院長コラム

「母体急変時の初期対応」講習会へ参加してきました。

先月、日本母体救命システム普及協議会(J-CIEMELS)公認講習会ベーシックコースに、私と助産師3名、計4名で参加してきました。

講義とシミュレーターを用いた実技からなる4時間の講習会であり、大変有意義で実践的な勉強になりました。

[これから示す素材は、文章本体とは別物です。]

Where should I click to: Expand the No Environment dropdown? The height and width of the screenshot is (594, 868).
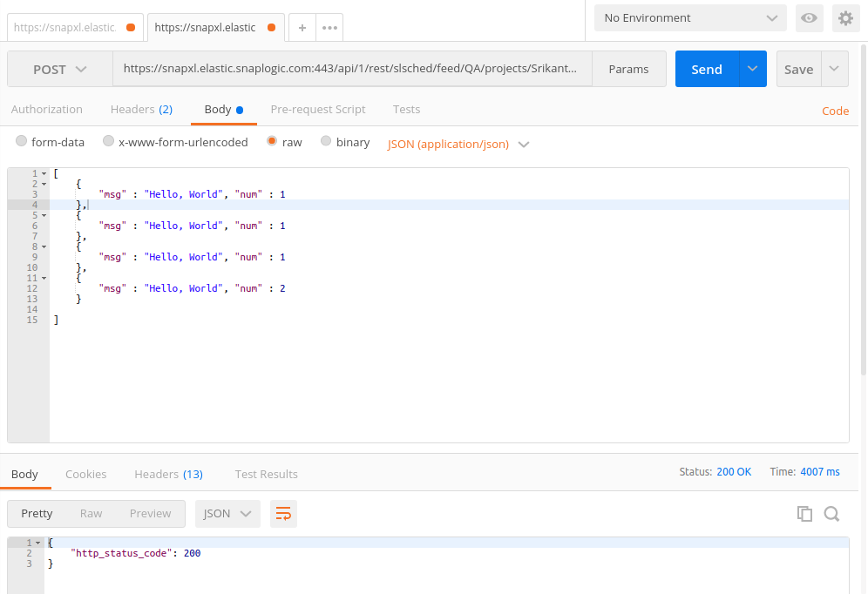[689, 18]
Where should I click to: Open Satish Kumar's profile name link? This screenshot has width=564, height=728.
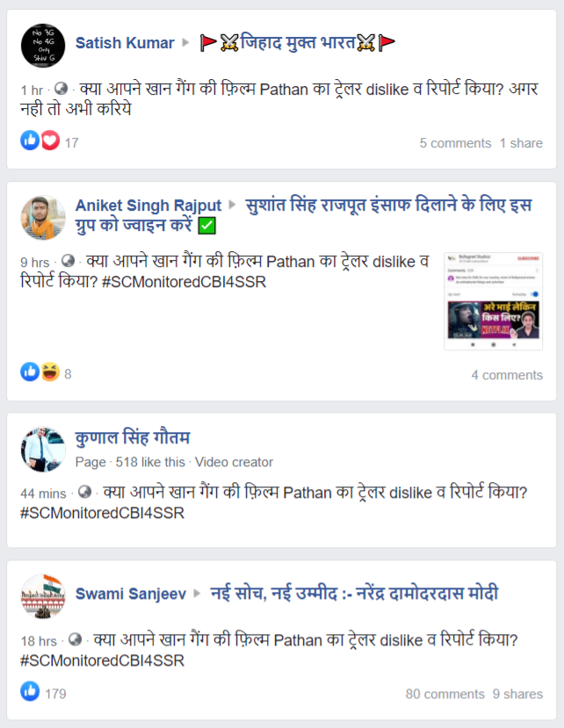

分娩時に遭遇する可能性がある6つの危機的状態、「羊水塞栓症」「肺塞栓症」「アナフィラキシーショック」「高血圧に伴う脳出血」「分娩後の弛緩出血」「子宮内反症」について、救急対応のシミュレーションを行い、インストラクターの先生方の指導受けながら、スキルを高めていきます。

ほとんどは、順調に経過するお産ですが、お母さんと胎児の命を脅かすような事態になることも、決して珍しくありません。

お母さんと赤ちゃんを救うために、スタッフ一人ひとりが、日頃から緊急時対応を頭の中でシミュレーションし、いざという時、平静の心で対処できる。
そのために、今回の学びをスタッフ皆で共有したいと考えています。

今年のNHK大河ドラマ「西郷どん」は既に大人気のようですが、その西郷隆盛の遺訓に、次のような一節があります。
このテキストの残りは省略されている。